*STATED PROBLEM:*
Rewrite all of the material below, changing every "Where should I click to" to "Where do I click to" and leaving everything else untouched.

(Click-target data)
---+---

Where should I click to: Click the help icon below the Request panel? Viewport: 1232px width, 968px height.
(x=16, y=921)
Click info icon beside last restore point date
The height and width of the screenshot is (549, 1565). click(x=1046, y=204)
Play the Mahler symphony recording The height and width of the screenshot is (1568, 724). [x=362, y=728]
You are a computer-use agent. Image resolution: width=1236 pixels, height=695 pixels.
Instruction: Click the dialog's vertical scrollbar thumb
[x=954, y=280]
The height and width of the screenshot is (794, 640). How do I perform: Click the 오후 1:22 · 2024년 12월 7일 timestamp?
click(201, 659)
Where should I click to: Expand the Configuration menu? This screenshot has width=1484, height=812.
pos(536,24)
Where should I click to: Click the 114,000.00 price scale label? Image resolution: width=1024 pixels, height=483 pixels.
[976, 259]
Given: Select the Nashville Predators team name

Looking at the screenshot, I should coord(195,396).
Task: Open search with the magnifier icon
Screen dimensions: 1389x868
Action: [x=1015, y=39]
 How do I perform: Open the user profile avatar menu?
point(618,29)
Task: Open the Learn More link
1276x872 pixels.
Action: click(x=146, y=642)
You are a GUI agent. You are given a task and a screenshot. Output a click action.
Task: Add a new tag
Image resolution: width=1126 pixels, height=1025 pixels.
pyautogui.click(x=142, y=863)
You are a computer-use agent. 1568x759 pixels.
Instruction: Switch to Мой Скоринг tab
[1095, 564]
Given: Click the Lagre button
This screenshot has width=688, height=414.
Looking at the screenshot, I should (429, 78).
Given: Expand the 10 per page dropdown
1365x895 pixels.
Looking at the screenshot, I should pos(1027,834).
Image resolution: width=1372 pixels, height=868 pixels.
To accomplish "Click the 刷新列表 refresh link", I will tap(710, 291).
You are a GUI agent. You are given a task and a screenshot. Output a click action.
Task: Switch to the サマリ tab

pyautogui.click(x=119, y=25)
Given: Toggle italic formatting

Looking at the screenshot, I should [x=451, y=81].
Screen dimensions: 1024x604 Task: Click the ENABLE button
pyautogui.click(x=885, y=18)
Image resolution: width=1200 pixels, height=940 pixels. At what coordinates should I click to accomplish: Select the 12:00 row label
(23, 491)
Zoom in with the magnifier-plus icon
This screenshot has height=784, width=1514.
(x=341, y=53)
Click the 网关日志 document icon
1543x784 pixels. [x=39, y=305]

---+---

*TASK RESULT:*
Where do I click to: Click the help icon below the Request panel? Viewport: 1232px width, 968px height.
(x=16, y=921)
Click info icon beside last restore point date
The height and width of the screenshot is (549, 1565). click(x=1046, y=204)
Play the Mahler symphony recording The height and width of the screenshot is (1568, 724). [x=362, y=728]
You are a computer-use agent. Image resolution: width=1236 pixels, height=695 pixels.
Instruction: Click the dialog's vertical scrollbar thumb
[x=954, y=280]
The height and width of the screenshot is (794, 640). How do I perform: Click the 오후 1:22 · 2024년 12월 7일 timestamp?
click(201, 659)
Where do I click to: Expand the Configuration menu? This screenshot has width=1484, height=812.
pos(536,24)
Where do I click to: Click the 114,000.00 price scale label? Image resolution: width=1024 pixels, height=483 pixels.
[976, 259]
Given: Select the Nashville Predators team name

Looking at the screenshot, I should coord(195,396).
Task: Open search with the magnifier icon
Screen dimensions: 1389x868
Action: [x=1015, y=39]
 How do I perform: Open the user profile avatar menu?
point(618,29)
Task: Open the Learn More link
1276x872 pixels.
Action: click(x=146, y=642)
You are a GUI agent. You are given a task and a screenshot. Output a click action.
Task: Add a new tag
Image resolution: width=1126 pixels, height=1025 pixels.
pyautogui.click(x=142, y=863)
You are a computer-use agent. 1568x759 pixels.
Instruction: Switch to Мой Скоринг tab
[1095, 564]
Given: Click the Lagre button
This screenshot has width=688, height=414.
Looking at the screenshot, I should (429, 78).
Given: Expand the 10 per page dropdown
1365x895 pixels.
Looking at the screenshot, I should pos(1027,834).
Image resolution: width=1372 pixels, height=868 pixels.
To accomplish "Click the 刷新列表 refresh link", I will tap(710, 291).
You are a GUI agent. You are given a task and a screenshot. Output a click action.
Task: Switch to the サマリ tab

pyautogui.click(x=119, y=25)
Given: Toggle italic formatting

Looking at the screenshot, I should [x=451, y=81].
Screen dimensions: 1024x604 Task: Click the ENABLE button
pyautogui.click(x=885, y=18)
Image resolution: width=1200 pixels, height=940 pixels. At what coordinates should I click to accomplish: Select the 12:00 row label
(23, 491)
Zoom in with the magnifier-plus icon
This screenshot has height=784, width=1514.
(x=341, y=53)
Click the 网关日志 document icon
1543x784 pixels. [x=39, y=305]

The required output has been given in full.